Sept. 11 (Bloomberg) -- Volkswagen AG, Europe’s largest carmaker, plans to boost profitability at its mass-market brands even with the timing of a rebound in its home region uncertain.
The Wolfsburg, Germany-based company, which relies on luxury-cars for more than half its profits, expects loss-making Seat and the namesake VW badge to contribute more to the group’s goals of becoming the world’s largest automaker by 2018. Higher profits margins are tied to expanding beyond Europe and sharing more parts to cut costs.
The VW car brand, the manufacturer’s biggest unit by vehicle sales, is forecast to lift its operating profit margin to more than 6 percent of sales from 3.5 percent last year, according to a Sept. 9 presentation by Chief Financial Officer Hans Dieter Poetsch.
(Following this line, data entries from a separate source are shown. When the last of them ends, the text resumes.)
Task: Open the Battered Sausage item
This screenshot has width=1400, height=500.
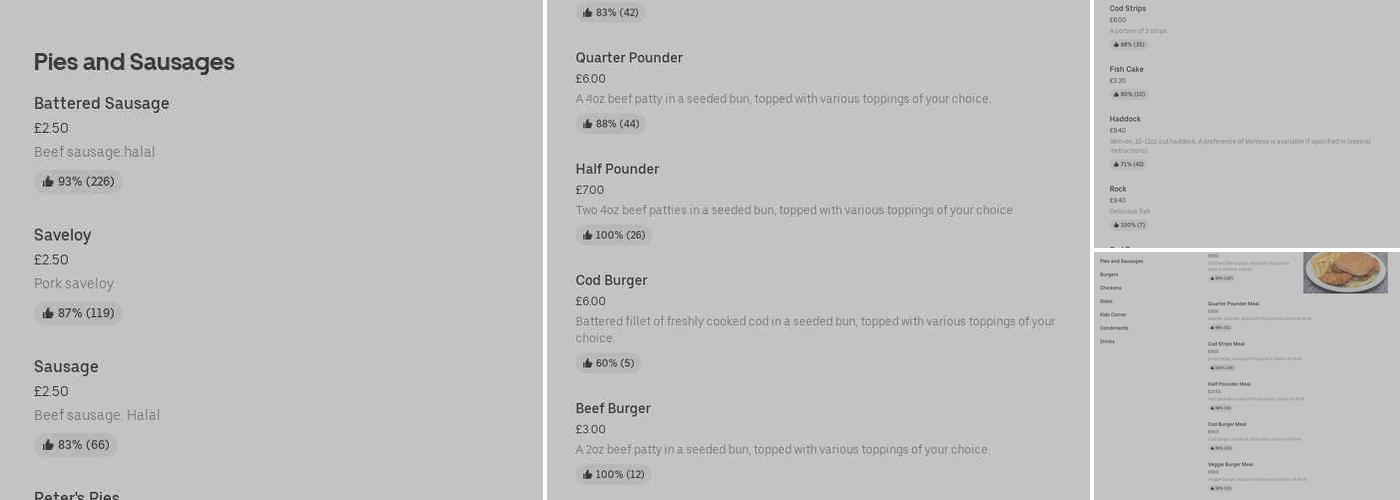Action: click(x=101, y=104)
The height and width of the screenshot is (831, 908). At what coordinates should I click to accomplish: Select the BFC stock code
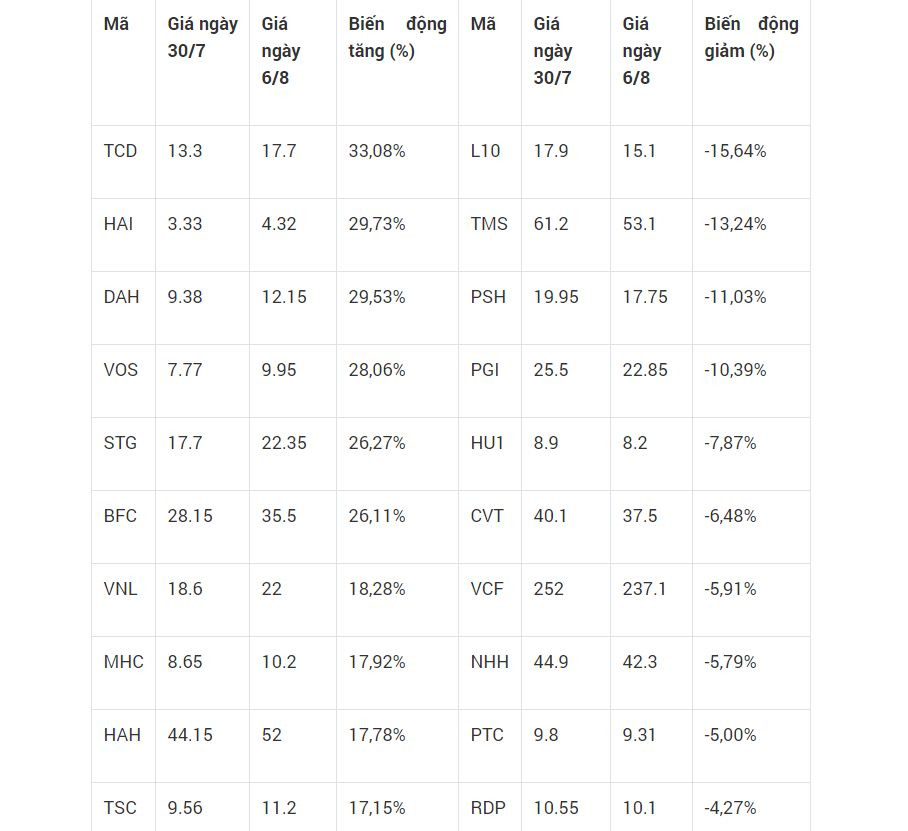click(x=120, y=516)
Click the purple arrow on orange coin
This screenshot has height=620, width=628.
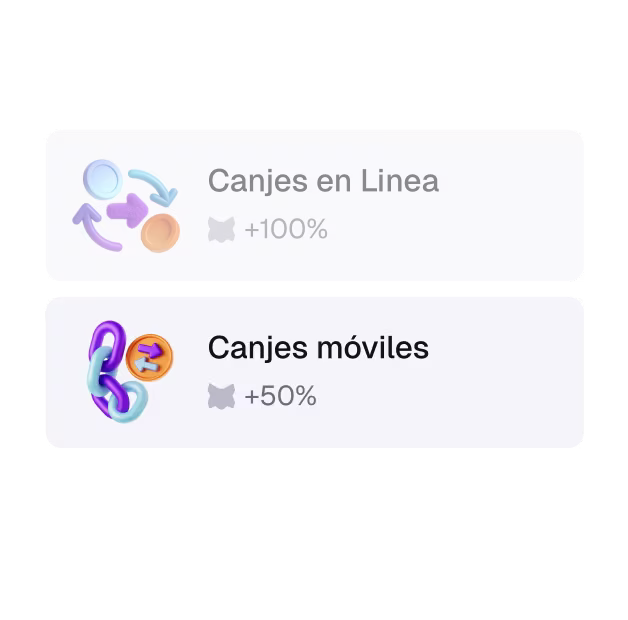(151, 350)
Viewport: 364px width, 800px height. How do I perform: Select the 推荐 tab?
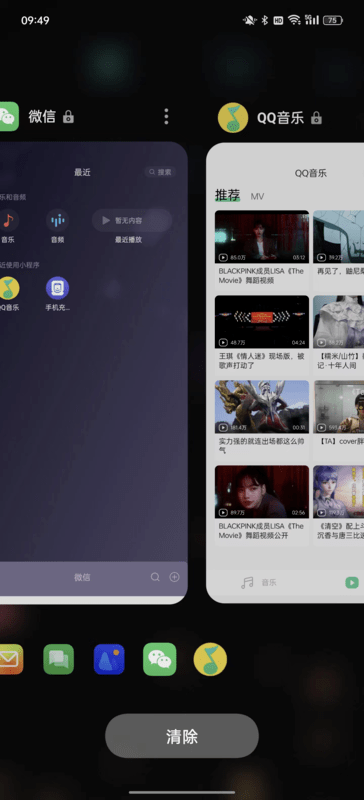227,195
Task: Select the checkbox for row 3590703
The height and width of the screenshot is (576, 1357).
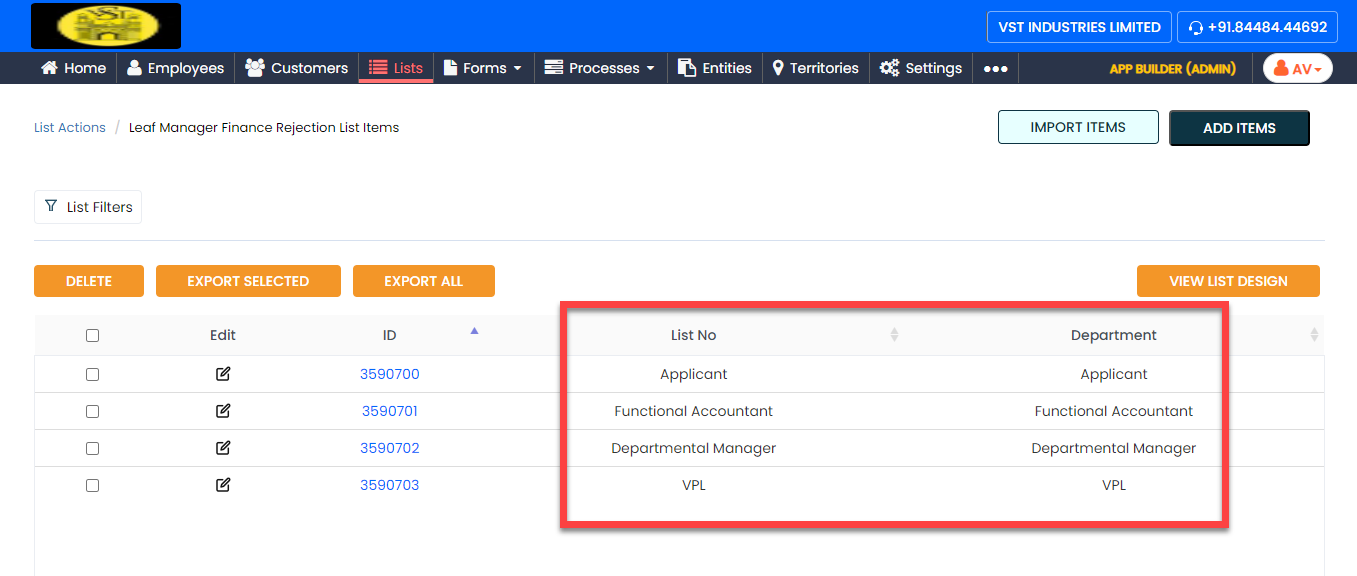Action: 92,485
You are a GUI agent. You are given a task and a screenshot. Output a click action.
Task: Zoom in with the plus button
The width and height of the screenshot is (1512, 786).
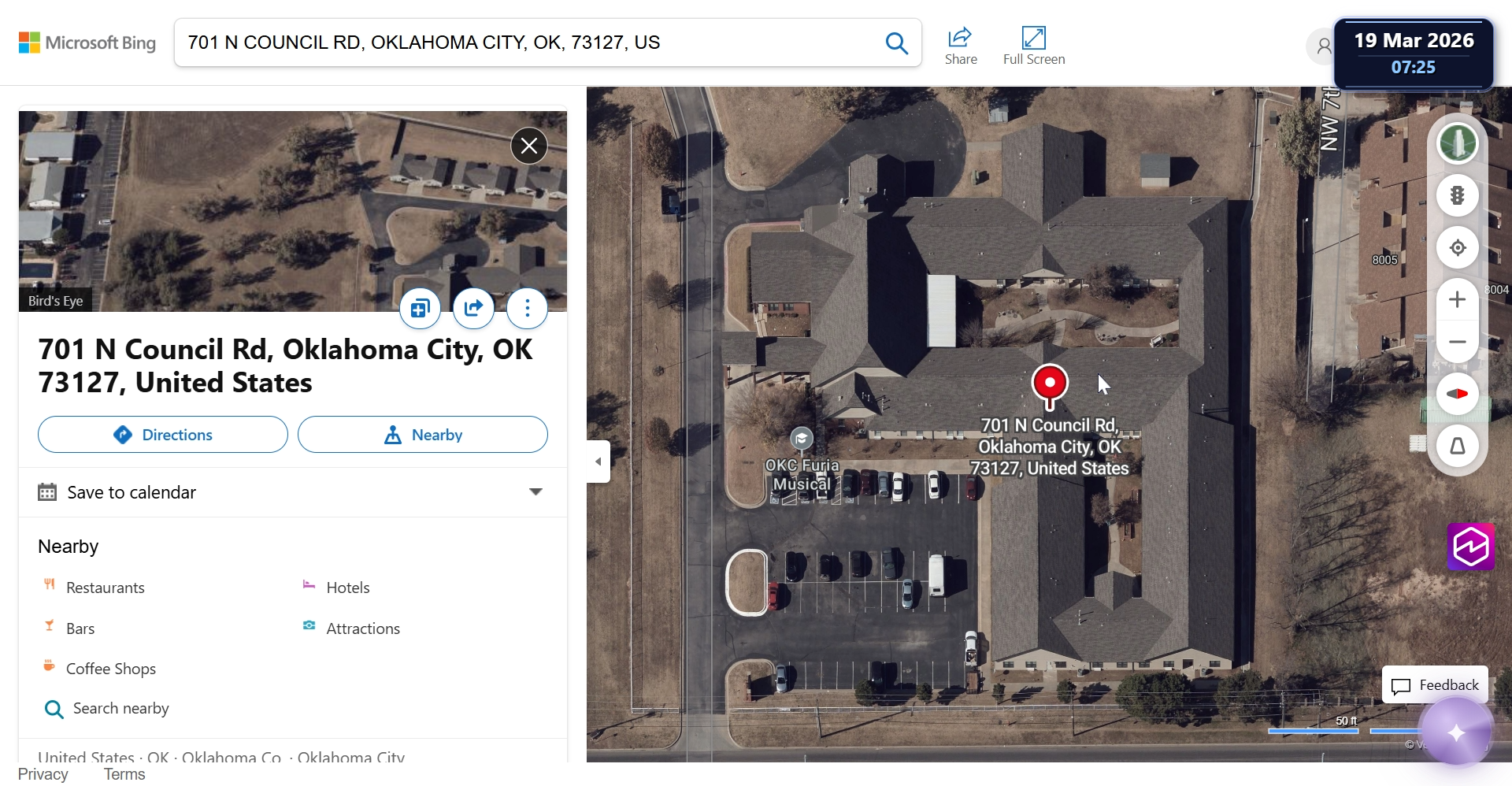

Seat, which posted an operating loss of 156 million euros last year, has a target of profit margin of more than 5 percent. Skoda will have a margin of 6 percent to 8 percent, after posting 6.8 percent in 2012. The presentation didn’t set a date for when the targets would be achieved.
Improved margins for Volkswagen’s mass-market brands depend on “substantial cost reductions” through the rollout of parts-sharing technology, said Daniel Schwarz, a Frankfurt-based analyst at Commerzbank AG. “The targets seem realistic.”
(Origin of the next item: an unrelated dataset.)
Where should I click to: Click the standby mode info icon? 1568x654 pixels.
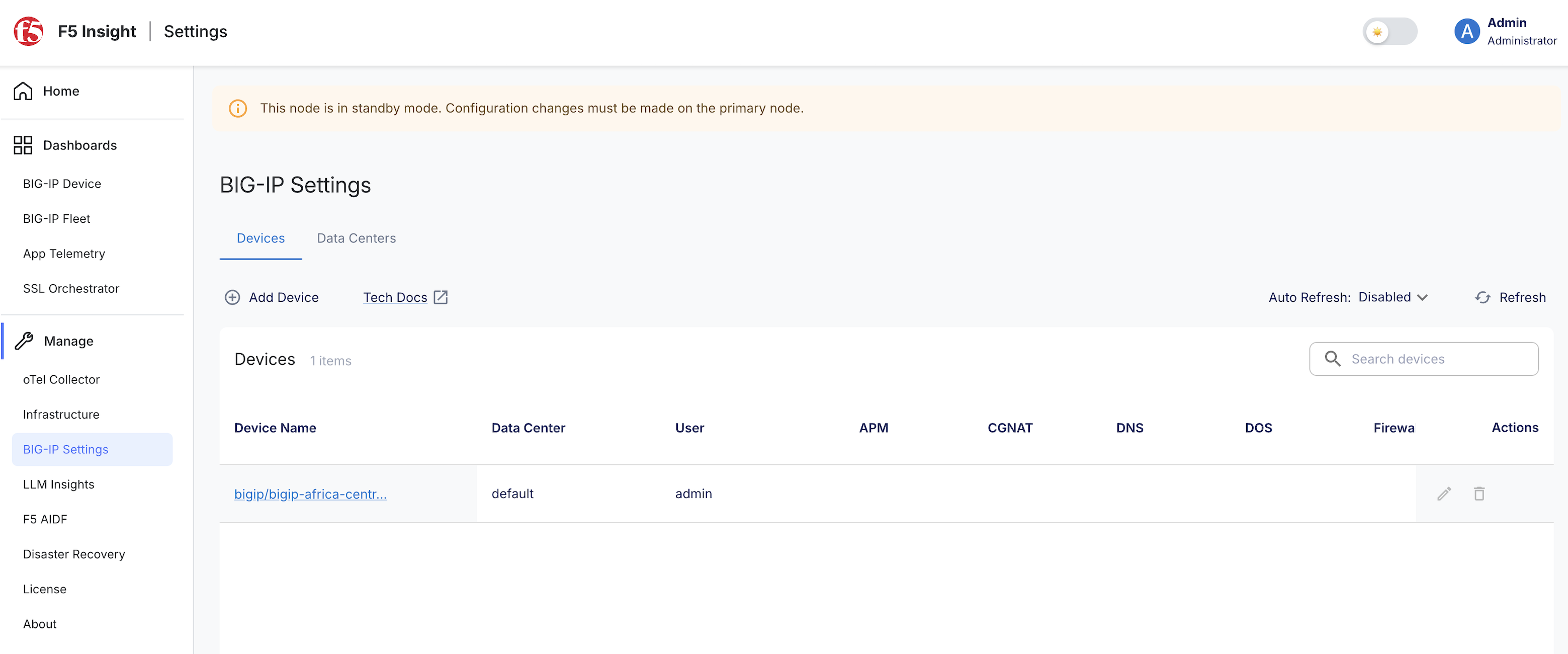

Profit from Audi and Porsche and a big presence in China have helped Volkswagen sidestep the brunt of a six-year slump in the European car market. While instability in its debt-strapped home region is keeping the German carmaker on its toes, the company isn’t backing off expansion.
At the International Auto Show in Frankfurt this week, the manufacturer introduced bread-and-butter models like the Seat Leon ST and Skoda Rapid Spaceback wagons and a van-like version of the Golf compact. The company also entered the electric-vehicle segment with the VW e-Golf compact and e-Up! city car and a plug-in hybrid version of the Audi A3 hatchback. The Porsche brand rolled out 918 Spyder hybrid supercar.
Seat, which is based in debt-strapped Spain, plans to further expand the Leon compact line with all-wheel drive and high-performance Cupra versions, brand chief Juergen Stackmann said in an interview in Frankfurt. A sport-utility vehicle is being considered. Entering new markets is also in the cards.
“We’re developing a new regional strategy to expand sales both in our core markets as well as markets like Turkey, Middle East or North Africa,” said Stackmann, who took charge of Seat in May after heading marketing for the VW group.
Volkswagen delivered 3.02 million cars and light commercial vehicles in western Europe in 2012, compared to 2.81 million in China, the company’s largest single market, and 1.01 million in South America.
At the top end of the auto industry, the Bentley ultra-luxury brand is making progress on plans to add an SUV in 2016 and may show the car as early as late 2015.
“The exterior and interior design is finalized,” Wolfgang Schreiber, Bentley’s chief, said in an interview. “Now, we’re preparing everything for production.”
Sales of the vehicle could exceed the brand’s target of selling 3,000 SUVs a year on average, he said. The Crewe, England-based brand sold around 9,000 cars in 2012.
To foster the group’s growth, the carmaker’s banking and financing unit plans to expand in countries such as the U.S., Russia and South Africa and may also enter Southeast Asia, Lars-Henner Santelmann, sales chief for Volkswagen Financial Services, said in an interview.
In China, where many car buyers still pay cash, VW’s financial services will roll out a car-rental program over the next three years in around 20 Chinese cities, Santelmann said. The program targets business customers and includes optional drivers for the rented vehicles.
Still, the expansion could be knocked off track if the European economy continues to struggle, Chief Executive Offer Martin Winterkorn said at the Frankfurt auto show.
“A lot depends on when Europe recovers,” Winterkorn said to reporters after a company presentation at a 5,000-seat stadium in Frankfurt this week. “We’re watching this very, very closely.”